The value of $\Delta H$ for cooling $2$ moles of an ideal monatomic gas from ${225^ \circ }C$ to ${125^ \circ }C$ at constant pressure will be:
Given ${C_p} = \dfrac{5}{2}R$
A.$250R$
B.$- 500R$
C.$500R$
D.$- 250R$

Answer 1

We know that the value of $\Delta H$ is calculated as $- n{C_p}\Delta T$ where $n$ is number of moles of the gas, ${C_p}$ is the heat capacity at constant pressure and $\Delta T$ is the temperature difference at constant pressure.
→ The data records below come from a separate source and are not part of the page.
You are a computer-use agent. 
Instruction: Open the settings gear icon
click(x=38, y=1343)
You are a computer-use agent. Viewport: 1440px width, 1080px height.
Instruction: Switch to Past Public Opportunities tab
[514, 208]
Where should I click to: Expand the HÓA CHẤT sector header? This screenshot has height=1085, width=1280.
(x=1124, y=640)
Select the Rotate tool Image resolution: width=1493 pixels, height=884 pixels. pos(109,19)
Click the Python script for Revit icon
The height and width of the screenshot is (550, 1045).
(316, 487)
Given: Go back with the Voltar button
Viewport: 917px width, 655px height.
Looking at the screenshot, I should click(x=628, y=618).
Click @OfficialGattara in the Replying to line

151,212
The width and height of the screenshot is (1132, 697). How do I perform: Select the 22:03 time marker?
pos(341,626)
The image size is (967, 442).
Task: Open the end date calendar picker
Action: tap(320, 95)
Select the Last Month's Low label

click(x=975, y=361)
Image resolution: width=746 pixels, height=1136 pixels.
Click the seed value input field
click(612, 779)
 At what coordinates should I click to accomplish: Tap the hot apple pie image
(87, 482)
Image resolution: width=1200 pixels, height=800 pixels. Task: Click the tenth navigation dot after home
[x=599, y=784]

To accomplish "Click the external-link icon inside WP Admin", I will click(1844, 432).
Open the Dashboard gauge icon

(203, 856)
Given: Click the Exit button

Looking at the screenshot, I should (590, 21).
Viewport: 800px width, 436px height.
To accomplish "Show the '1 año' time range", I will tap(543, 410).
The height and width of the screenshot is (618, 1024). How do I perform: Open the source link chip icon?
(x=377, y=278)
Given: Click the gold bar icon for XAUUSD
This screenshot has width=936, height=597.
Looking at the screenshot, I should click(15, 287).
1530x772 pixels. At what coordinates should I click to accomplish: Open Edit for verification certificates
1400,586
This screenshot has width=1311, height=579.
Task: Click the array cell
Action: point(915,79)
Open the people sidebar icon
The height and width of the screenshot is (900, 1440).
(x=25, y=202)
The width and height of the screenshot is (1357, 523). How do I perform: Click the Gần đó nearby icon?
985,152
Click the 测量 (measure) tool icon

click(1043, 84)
Complete step by step answer:
First of all let us read about heat capacity at constant pressure and heat capacity at constant volume.
Heat capacity at constant pressure: It is defined as the amount of heat energy absorbed or released by the substance with the change in temperature at constant pressure. It is represented as ${C_p}$.
Heat capacity at constant volume: It is defined as the amount of heat energy absorbed or released by the substance with the change in temperature at constant volume. It is represented as ${C_v}$.
Ideal gas: The gases which follow the ideal gas relation i.e. $PV = nRT$, where $P$ is the pressure, $V$ is the volume, $n$ is the number of moles of gas, $T$ is the temperature and $R$ is gas constant, in all conditions, are known as ideal gases.
Relation between ${C_p}$ and ${C_v}$ for the ideal gas is as: ${C_p} - {C_v} = R$.
Enthalpy: It is defined as the sum of internal energy and the product of pressure and volume, is known as enthalpy. It is represented by $H$. So according to the definition the enthalpy will be $H = U + PV$ where $U$ is internal energy, $P$ is the pressure and $V$ is the volume.
Change in enthalpy: It is defined as the amount of heat energy absorbed or released by the substance at the constant pressure. And it is calculated as : $\Delta H = - n{C_p}\Delta T$ where $n$ is number of moles of the gas, ${C_p}$ is the heat capacity at constant pressure and $\Delta T$ is the temperature difference at constant pressure. In the question it is given that the value of ${C_p}$ as $\dfrac{5}{2}R$ and $\Delta T$ is $225 - 125 = {100^ \circ }C$ and the value of $n$ as $2$. Hence the value of ${C_p}$ will be: $- 2 \times \dfrac{5}{2}R \times 100 = - 500R$.
So option B is correct.

Note:
Internal energy of a system: It is defined as the energy associated with the random movement of the molecules, is known as the internal energy of a system. It is represented by the symbol $U$.
Change in internal energy: It is defined as the sum of the heat transferred and the work done.